> _Exercise brief_:
Copy out verbatim every line from the one containing "Open the plus attachments menu" through the last line of the items.

Stored data entries
┄┄┄┄┄┄

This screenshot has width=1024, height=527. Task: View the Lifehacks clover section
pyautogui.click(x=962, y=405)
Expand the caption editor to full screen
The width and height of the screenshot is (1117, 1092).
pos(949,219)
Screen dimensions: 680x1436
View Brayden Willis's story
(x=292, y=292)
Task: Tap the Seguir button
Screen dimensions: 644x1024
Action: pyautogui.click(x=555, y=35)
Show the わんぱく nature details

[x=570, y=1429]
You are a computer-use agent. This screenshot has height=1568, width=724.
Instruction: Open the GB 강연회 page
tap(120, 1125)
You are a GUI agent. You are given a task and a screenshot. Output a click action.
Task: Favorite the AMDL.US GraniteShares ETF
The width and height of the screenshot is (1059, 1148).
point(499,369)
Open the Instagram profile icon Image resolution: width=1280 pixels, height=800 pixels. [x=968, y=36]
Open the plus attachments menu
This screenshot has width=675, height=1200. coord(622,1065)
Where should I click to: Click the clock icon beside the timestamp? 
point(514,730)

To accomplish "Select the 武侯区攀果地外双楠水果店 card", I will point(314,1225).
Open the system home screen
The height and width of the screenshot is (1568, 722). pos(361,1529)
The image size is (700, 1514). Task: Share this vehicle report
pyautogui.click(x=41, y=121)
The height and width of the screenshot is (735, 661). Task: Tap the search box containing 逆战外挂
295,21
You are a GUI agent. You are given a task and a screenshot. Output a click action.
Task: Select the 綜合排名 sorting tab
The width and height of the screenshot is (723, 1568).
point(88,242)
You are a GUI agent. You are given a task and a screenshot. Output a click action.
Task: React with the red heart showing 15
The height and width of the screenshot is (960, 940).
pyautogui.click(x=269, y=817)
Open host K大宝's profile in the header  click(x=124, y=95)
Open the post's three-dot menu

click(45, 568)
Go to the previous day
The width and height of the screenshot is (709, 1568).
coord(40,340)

┄┄┄┄┄┄

> _Result of this task_:
Open the plus attachments menu
This screenshot has width=675, height=1200. coord(622,1065)
Where should I click to: Click the clock icon beside the timestamp? 
point(514,730)

To accomplish "Select the 武侯区攀果地外双楠水果店 card", I will point(314,1225).
Open the system home screen
The height and width of the screenshot is (1568, 722). pos(361,1529)
The image size is (700, 1514). Task: Share this vehicle report
pyautogui.click(x=41, y=121)
The height and width of the screenshot is (735, 661). Task: Tap the search box containing 逆战外挂
295,21
You are a GUI agent. You are given a task and a screenshot. Output a click action.
Task: Select the 綜合排名 sorting tab
The width and height of the screenshot is (723, 1568).
point(88,242)
You are a GUI agent. You are given a task and a screenshot. Output a click action.
Task: React with the red heart showing 15
The height and width of the screenshot is (960, 940).
pyautogui.click(x=269, y=817)
Open host K大宝's profile in the header  click(x=124, y=95)
Open the post's three-dot menu

click(45, 568)
Go to the previous day
The width and height of the screenshot is (709, 1568).
coord(40,340)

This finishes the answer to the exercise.